━━━━━ Input ━━━━━
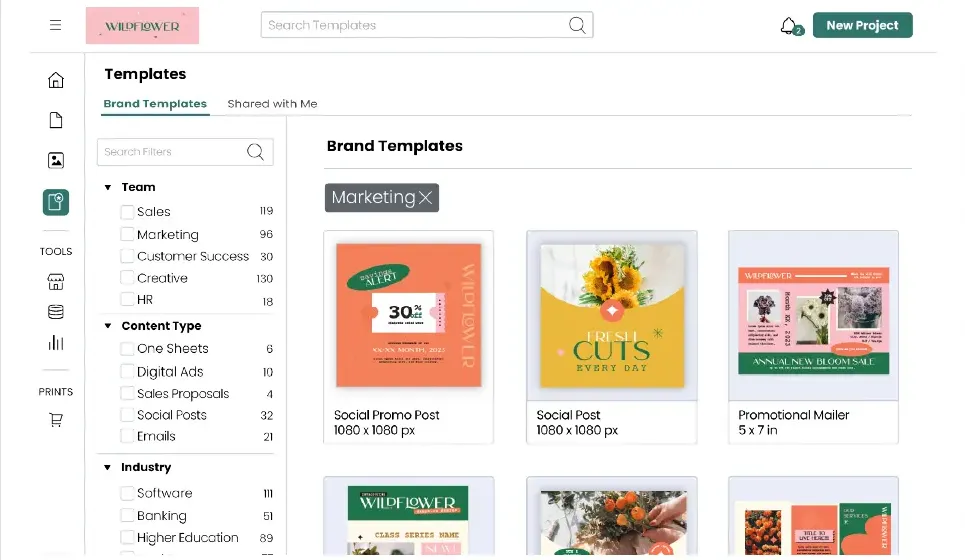
Task: Collapse the Team filter section
Action: (x=108, y=187)
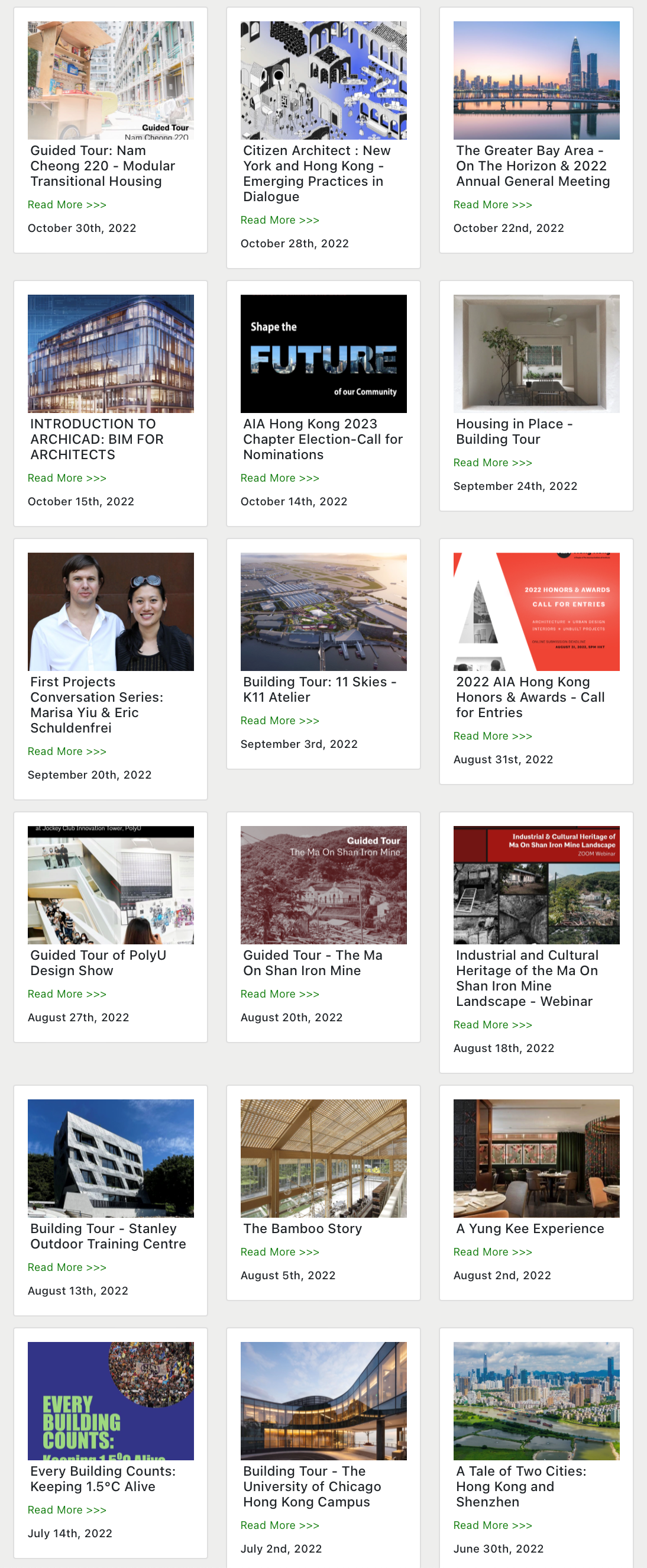
Task: Open the Nam Cheong 220 guided tour thumbnail
Action: tap(111, 80)
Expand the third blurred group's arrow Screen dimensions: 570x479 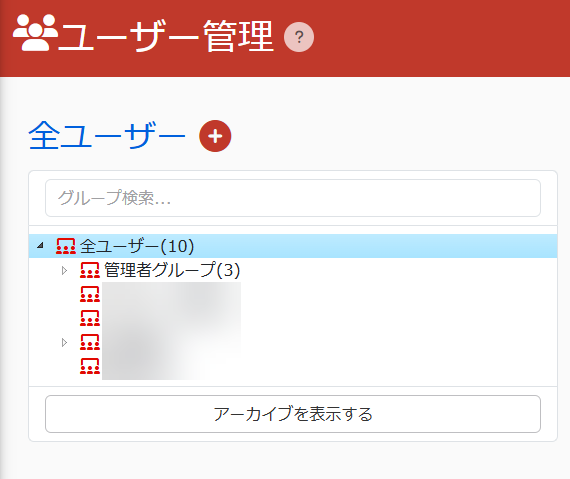(x=64, y=342)
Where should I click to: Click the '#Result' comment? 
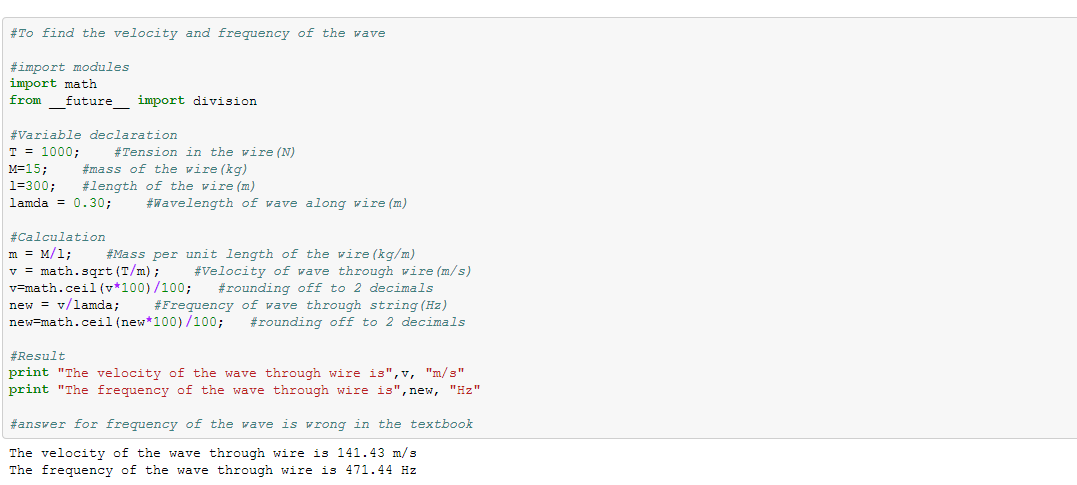click(37, 356)
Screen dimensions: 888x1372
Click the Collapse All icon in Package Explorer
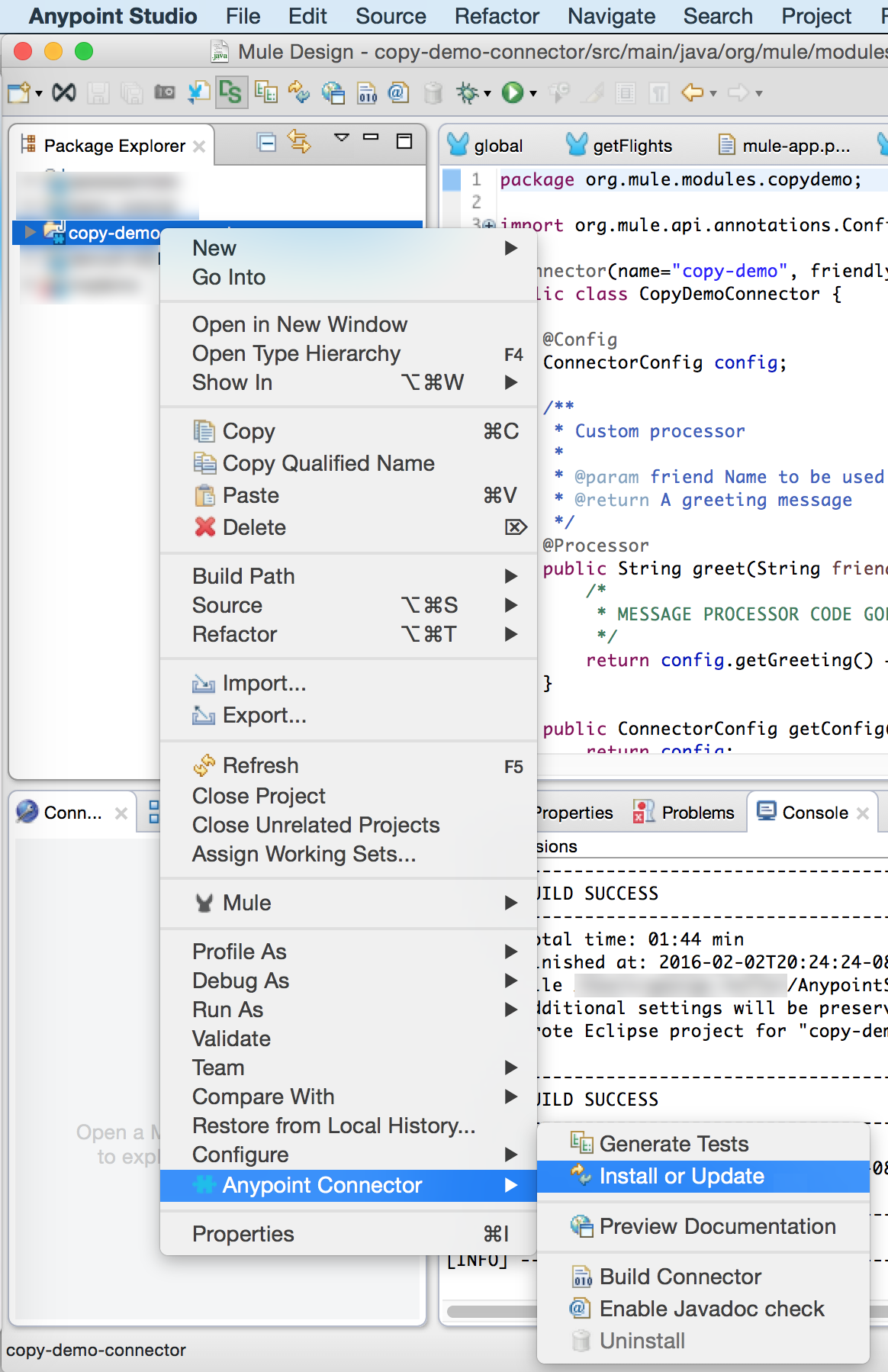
━━━━━
What the task requires: Exactly the lines from the one holding "Screen dimensions: 888x1372" through the last line of the entries, both included, are to be duplicated; leave the pictures out.

Your response:
Screen dimensions: 888x1372
Click the Collapse All icon in Package Explorer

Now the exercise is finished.